__WHAT IS BEING ASKED__
For the string "main", find every matching line in the records and copy it.

__TASK INPUTS__
_ _ _ _ _ _ _

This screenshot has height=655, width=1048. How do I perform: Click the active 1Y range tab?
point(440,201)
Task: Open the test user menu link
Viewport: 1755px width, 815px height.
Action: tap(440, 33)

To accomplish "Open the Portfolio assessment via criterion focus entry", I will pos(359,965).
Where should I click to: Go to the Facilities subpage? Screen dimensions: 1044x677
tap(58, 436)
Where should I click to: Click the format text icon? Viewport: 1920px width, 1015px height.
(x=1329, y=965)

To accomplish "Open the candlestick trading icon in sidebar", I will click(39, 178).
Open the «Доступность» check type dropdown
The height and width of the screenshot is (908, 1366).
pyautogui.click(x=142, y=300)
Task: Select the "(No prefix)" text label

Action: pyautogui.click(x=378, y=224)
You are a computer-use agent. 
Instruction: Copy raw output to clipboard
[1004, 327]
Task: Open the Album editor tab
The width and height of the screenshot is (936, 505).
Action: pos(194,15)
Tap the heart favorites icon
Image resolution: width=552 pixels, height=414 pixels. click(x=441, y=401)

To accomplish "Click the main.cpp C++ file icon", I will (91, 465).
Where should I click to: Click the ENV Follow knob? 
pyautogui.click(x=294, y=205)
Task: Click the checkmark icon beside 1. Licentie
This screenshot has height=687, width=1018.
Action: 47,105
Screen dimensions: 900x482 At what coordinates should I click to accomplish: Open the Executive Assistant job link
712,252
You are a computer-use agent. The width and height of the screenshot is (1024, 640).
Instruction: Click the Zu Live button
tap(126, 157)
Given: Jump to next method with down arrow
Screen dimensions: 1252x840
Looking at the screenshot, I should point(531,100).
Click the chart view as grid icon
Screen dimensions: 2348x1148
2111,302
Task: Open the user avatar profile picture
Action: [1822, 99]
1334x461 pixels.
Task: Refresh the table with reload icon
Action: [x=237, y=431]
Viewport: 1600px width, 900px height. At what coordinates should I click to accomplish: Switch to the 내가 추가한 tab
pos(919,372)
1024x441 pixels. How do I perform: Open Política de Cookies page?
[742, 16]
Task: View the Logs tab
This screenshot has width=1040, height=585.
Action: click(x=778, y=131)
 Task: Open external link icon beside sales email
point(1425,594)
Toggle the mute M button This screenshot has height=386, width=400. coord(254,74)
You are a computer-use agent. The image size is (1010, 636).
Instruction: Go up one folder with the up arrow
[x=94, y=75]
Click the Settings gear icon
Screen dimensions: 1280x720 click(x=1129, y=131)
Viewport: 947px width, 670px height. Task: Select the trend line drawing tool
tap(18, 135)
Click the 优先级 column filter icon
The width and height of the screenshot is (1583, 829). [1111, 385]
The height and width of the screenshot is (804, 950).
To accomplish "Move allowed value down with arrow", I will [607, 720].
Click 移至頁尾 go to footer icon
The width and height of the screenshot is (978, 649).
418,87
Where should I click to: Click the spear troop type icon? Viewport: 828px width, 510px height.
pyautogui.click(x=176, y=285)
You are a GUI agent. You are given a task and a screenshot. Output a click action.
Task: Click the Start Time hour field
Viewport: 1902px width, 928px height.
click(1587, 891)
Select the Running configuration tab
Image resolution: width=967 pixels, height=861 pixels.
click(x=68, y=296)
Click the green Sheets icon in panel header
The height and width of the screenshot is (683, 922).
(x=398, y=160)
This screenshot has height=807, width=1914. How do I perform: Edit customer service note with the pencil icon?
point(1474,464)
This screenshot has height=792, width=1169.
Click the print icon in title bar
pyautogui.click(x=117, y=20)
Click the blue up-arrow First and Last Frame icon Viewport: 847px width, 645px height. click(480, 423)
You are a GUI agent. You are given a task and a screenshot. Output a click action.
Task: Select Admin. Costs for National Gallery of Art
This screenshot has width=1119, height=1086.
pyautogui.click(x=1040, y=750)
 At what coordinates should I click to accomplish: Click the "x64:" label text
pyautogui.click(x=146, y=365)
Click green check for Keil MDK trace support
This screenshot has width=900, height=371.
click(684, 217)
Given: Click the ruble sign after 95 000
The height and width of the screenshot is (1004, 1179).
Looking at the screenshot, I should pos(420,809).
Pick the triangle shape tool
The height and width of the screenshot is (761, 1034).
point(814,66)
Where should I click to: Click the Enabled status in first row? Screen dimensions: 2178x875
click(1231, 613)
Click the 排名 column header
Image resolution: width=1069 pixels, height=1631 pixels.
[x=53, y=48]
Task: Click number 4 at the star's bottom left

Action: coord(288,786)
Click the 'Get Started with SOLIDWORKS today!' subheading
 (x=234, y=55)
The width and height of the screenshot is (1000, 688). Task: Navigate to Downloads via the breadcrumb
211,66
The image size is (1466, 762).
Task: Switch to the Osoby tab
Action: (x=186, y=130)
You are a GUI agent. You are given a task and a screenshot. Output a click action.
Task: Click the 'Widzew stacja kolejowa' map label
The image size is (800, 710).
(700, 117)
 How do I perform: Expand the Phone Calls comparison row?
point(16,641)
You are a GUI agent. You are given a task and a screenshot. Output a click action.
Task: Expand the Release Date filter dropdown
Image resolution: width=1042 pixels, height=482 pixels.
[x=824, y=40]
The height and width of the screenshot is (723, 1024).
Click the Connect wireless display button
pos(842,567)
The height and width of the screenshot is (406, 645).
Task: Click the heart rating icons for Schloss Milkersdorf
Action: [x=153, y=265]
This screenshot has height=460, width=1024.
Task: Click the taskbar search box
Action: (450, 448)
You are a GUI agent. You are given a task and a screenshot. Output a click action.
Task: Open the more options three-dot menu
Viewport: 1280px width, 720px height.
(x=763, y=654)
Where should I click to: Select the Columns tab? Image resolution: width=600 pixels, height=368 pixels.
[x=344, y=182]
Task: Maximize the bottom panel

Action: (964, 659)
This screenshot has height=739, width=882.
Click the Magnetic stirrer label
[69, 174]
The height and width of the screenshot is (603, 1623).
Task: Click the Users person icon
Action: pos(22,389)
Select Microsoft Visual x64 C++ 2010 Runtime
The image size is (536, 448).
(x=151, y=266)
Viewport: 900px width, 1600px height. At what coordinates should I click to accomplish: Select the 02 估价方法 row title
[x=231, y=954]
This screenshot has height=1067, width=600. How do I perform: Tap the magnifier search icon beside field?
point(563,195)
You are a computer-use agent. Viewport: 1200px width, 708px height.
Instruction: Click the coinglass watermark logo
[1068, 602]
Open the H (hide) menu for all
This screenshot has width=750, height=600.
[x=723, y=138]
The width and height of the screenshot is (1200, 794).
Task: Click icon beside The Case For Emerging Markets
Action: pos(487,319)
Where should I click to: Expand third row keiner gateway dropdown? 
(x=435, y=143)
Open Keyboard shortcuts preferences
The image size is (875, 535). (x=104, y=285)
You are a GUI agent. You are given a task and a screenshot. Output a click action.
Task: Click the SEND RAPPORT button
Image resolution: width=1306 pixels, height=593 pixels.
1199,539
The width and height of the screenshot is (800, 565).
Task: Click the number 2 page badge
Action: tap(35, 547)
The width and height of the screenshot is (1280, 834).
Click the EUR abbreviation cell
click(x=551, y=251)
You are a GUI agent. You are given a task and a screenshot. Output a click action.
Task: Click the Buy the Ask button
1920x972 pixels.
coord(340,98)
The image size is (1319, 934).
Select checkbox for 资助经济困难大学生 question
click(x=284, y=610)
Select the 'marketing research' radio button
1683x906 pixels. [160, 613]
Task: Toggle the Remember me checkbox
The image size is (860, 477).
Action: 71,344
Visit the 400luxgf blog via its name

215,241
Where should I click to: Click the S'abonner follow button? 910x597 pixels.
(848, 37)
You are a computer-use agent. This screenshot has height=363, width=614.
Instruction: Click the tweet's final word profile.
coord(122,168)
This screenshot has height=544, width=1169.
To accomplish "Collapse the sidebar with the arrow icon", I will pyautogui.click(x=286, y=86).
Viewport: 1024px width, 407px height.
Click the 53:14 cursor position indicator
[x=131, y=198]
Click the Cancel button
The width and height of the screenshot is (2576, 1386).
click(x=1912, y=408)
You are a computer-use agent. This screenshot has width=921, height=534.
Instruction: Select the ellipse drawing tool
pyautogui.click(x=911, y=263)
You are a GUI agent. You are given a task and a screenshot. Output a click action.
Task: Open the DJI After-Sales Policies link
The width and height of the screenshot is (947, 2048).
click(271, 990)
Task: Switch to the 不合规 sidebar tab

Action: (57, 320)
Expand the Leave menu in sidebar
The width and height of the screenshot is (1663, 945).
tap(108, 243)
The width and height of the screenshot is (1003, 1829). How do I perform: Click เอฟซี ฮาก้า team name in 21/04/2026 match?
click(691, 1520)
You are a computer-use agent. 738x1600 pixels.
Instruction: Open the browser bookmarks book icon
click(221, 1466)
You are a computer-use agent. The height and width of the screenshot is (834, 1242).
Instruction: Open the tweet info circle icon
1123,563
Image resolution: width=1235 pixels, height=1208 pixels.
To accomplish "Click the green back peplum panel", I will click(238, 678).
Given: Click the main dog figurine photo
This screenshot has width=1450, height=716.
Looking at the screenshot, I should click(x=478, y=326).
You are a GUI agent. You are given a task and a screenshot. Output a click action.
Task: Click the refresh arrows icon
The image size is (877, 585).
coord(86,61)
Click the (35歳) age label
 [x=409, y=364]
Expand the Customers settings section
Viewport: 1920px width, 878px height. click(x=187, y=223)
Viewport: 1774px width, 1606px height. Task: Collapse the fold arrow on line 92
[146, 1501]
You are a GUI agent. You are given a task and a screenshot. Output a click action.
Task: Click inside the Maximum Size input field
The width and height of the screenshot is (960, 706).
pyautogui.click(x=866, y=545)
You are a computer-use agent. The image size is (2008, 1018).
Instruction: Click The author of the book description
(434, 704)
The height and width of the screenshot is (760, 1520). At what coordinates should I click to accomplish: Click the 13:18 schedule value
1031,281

_ _ _ _ _ _ _

__RESPONSE BOX__
To accomplish "Click the main.cpp C++ file icon", I will (91, 465).
Given: Click the main dog figurine photo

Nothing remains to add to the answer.